Congressman Pascrell's Statement in Reaction to Recent Reports that Hundreds of Soldiers with TBI and PTSD were Misdiagnosed


Location: Washington, DC

U.S. Rep. Bill Pascrell, Jr. (D-NJ-8) today released the following statement in reaction to the recent reports that hundreds of American soldiers with post-traumatic stress disorder were misdiagnosed, and therefore denied benefits that would allow them to receive needed treatment for recovery.

"The reports of hundreds of misdiagnosed soldiers with traumatic brain injury and post-traumatic stress disorder is the latest evidence of mistreatment of those who bravely wore the uniform in service of their country," said Pascrell, co-chair of the Congressional Brain Injury Task Force who has successfully championed legislation through Congress to better protect veterans from the effects of traumatic brain injuries sustained in combat.

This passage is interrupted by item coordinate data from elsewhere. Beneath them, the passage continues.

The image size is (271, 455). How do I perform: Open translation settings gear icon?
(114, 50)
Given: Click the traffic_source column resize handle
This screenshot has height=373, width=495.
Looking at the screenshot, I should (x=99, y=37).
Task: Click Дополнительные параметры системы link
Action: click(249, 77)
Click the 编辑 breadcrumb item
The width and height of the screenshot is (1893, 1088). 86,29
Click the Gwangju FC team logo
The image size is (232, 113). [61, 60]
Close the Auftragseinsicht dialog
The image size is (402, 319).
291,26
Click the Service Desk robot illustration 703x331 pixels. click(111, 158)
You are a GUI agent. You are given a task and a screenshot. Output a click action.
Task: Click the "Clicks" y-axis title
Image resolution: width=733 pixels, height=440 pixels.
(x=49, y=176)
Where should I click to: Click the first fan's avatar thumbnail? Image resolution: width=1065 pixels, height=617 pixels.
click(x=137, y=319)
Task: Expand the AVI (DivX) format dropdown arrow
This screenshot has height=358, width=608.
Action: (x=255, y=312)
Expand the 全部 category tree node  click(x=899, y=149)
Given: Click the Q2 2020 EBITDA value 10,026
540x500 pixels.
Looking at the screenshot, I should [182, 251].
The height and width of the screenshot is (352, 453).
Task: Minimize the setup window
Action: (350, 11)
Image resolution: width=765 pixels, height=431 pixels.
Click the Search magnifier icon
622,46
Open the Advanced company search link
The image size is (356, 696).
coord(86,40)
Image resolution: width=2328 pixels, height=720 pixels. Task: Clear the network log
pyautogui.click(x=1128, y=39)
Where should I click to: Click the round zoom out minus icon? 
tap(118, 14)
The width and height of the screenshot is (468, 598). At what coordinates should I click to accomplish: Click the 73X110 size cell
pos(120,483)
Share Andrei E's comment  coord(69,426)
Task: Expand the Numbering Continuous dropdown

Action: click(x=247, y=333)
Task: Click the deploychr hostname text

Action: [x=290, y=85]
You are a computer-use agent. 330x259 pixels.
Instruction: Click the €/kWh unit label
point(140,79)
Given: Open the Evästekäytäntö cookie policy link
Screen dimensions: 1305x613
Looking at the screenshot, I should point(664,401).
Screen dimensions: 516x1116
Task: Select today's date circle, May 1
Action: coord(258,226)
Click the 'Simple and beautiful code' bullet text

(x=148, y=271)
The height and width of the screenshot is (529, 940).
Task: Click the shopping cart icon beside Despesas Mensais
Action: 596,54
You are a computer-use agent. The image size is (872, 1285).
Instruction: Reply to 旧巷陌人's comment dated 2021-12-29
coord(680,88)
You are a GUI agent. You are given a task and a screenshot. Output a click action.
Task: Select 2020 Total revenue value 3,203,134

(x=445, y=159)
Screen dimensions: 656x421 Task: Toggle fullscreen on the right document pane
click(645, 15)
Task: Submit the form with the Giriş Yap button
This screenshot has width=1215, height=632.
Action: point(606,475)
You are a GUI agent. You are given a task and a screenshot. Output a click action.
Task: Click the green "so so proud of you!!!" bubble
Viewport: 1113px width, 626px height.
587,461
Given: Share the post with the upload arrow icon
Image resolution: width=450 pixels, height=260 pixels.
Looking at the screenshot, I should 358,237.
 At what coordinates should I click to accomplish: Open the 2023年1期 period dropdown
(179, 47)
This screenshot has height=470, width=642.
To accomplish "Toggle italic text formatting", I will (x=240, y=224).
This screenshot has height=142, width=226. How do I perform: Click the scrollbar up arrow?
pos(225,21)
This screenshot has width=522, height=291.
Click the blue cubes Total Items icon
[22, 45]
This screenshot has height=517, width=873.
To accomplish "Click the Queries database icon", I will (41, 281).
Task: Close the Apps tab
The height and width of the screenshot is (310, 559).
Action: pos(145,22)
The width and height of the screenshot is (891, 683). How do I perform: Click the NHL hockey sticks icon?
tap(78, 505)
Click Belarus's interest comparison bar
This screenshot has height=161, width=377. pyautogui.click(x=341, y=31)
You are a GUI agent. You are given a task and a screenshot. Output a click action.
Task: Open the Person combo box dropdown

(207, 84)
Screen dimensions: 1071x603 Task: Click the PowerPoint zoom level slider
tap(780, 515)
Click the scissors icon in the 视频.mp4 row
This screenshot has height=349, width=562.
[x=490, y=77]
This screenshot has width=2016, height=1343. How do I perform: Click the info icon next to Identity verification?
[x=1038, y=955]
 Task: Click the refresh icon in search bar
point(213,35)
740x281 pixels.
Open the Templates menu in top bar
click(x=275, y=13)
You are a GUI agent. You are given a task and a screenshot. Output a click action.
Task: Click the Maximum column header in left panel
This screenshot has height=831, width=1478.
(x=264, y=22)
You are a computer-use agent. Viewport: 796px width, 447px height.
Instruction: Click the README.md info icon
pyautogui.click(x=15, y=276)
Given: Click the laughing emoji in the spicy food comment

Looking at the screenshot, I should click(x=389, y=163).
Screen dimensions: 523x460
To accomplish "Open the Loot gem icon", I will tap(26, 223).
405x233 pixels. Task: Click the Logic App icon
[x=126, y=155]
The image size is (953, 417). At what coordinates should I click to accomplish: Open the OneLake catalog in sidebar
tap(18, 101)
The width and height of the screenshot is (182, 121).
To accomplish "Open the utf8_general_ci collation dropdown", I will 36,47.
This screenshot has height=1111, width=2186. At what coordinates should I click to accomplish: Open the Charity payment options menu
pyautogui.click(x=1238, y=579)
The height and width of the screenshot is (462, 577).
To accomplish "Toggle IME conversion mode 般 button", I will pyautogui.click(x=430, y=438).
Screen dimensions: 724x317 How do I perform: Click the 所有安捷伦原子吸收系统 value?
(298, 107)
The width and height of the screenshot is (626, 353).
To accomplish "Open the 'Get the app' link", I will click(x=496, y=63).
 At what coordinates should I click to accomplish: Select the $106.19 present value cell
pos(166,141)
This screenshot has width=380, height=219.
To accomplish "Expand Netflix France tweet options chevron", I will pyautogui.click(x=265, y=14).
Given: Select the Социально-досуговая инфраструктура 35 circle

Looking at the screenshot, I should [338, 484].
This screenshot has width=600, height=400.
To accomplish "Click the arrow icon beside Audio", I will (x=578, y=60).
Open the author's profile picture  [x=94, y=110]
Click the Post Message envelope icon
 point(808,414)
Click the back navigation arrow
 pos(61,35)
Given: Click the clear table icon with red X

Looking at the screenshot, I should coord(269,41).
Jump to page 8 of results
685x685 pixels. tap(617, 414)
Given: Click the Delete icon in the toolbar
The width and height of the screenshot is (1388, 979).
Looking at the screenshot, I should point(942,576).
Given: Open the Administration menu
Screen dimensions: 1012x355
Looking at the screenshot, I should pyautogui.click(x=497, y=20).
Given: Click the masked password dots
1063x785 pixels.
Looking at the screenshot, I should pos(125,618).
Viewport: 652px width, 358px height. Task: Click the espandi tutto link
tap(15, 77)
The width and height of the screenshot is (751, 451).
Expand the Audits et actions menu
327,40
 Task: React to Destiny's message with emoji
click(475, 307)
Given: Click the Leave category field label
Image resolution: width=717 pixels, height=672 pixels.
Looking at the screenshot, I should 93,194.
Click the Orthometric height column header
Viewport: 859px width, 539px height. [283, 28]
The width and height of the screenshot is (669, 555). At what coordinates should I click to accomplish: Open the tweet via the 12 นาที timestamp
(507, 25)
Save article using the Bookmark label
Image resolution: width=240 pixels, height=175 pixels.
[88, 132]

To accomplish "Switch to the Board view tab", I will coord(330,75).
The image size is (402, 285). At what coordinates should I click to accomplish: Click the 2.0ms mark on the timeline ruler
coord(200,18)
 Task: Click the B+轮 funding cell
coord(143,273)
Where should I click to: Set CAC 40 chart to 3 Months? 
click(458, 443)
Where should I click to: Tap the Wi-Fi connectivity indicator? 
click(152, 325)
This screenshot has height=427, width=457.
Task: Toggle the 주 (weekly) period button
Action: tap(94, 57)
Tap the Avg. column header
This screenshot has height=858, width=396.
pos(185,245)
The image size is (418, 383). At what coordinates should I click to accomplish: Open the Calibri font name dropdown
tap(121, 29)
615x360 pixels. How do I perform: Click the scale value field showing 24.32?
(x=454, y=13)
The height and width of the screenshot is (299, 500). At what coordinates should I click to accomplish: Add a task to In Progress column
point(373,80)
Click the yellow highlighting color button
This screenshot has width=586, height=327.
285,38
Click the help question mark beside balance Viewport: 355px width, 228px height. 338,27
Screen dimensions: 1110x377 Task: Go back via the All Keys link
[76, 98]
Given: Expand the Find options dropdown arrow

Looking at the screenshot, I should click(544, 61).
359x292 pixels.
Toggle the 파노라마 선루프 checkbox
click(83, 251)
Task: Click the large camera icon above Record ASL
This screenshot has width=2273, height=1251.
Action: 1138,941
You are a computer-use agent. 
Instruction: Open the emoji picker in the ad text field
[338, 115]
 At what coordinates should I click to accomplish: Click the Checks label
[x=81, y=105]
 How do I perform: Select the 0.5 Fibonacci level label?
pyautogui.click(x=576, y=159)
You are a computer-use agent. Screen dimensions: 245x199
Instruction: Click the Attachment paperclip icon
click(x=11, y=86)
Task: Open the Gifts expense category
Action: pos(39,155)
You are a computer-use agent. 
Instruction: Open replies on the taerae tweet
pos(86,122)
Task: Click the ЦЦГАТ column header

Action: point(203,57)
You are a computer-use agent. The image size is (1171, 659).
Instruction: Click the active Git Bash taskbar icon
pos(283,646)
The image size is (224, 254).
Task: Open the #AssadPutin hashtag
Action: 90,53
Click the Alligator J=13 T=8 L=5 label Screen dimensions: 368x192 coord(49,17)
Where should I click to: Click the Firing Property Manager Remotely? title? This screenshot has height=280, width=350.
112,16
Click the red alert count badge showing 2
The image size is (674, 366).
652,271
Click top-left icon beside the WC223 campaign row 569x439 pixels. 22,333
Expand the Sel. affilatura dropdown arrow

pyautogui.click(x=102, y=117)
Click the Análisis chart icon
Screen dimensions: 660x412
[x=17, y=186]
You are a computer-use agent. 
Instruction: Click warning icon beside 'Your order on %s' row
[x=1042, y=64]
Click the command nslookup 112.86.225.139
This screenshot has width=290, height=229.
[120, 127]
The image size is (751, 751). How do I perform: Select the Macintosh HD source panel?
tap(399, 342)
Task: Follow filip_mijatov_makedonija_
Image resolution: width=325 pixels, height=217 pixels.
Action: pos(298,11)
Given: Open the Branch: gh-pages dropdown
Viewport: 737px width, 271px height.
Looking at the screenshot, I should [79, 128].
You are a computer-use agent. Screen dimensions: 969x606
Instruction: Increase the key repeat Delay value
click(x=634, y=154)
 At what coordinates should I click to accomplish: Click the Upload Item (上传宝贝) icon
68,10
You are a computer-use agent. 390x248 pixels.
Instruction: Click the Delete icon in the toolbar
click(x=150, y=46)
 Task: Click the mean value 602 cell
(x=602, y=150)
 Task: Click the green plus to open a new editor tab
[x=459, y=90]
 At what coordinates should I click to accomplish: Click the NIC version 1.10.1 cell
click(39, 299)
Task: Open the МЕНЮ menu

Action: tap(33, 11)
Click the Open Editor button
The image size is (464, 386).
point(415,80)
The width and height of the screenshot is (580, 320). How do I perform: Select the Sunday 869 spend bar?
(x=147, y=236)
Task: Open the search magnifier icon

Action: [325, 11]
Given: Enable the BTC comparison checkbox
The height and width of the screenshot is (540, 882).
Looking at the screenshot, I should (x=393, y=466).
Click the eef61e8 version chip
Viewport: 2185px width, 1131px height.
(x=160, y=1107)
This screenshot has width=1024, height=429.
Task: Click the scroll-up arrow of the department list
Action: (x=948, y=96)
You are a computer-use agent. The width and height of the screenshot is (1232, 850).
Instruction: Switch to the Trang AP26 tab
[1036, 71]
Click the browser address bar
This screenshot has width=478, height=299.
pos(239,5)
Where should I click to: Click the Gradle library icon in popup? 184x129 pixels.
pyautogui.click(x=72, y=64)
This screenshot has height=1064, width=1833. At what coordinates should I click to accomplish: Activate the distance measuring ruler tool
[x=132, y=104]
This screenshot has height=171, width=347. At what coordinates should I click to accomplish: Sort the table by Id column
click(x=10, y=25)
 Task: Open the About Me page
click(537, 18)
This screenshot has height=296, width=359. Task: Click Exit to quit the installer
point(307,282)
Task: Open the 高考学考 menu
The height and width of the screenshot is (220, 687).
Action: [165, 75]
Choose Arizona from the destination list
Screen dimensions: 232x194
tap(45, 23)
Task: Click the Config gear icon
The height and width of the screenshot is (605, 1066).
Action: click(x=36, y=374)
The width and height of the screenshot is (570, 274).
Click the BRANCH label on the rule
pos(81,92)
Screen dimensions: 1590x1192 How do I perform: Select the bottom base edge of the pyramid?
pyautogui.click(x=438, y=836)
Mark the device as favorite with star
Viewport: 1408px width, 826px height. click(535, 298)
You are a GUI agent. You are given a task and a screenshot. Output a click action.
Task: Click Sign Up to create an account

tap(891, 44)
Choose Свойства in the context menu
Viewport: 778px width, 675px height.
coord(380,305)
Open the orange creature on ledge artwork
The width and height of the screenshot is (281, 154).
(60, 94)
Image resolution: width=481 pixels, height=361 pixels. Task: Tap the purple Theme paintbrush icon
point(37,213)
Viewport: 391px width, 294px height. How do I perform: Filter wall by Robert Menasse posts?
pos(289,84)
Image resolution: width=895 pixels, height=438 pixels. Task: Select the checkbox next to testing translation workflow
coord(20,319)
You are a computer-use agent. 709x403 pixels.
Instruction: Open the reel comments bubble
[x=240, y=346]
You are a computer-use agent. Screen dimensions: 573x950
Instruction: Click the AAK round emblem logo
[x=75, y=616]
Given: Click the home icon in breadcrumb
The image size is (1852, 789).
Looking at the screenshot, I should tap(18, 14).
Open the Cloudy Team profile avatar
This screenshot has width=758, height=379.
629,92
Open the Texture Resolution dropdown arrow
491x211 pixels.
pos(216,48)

"This is why I have been working to correct these gross lapses in the treatment of our soldiers. Caring for wounded veterans is not some ceremonial act of gratitude. It's what we ought to be doing as part of the contract the United States makes with every man and woman who has ever enlisted in the military services. Whether we are talking about a solider with a concussion from an IED explosion or a soldier who develops PTSD during a deployment, we must stand by our veterans. It is part of my job to make sure the United States keeps the promises it made to our soldiers."

Rep. Pascrell has been a consistent watchdog over the U.S. Department of Defense and the U.S. Army in how both entities treat brain injuries and mental disorders sustained by soldiers.

In May, Rep. Pascrell succeeded in having an amendment added to the 2011 National Defense Authorization Act to make sure the Pentagon properly screens soldiers for traumatic brain injury. The amendment is necessary because even though the Pentagon had previously authorized sophisticated computerized testing of soldiers before deployment, it did not authorize the same testing for the soldiers when they returned home. The means that the military is not adequately tracking changes to a soldier's cognitive abilities, post-combat.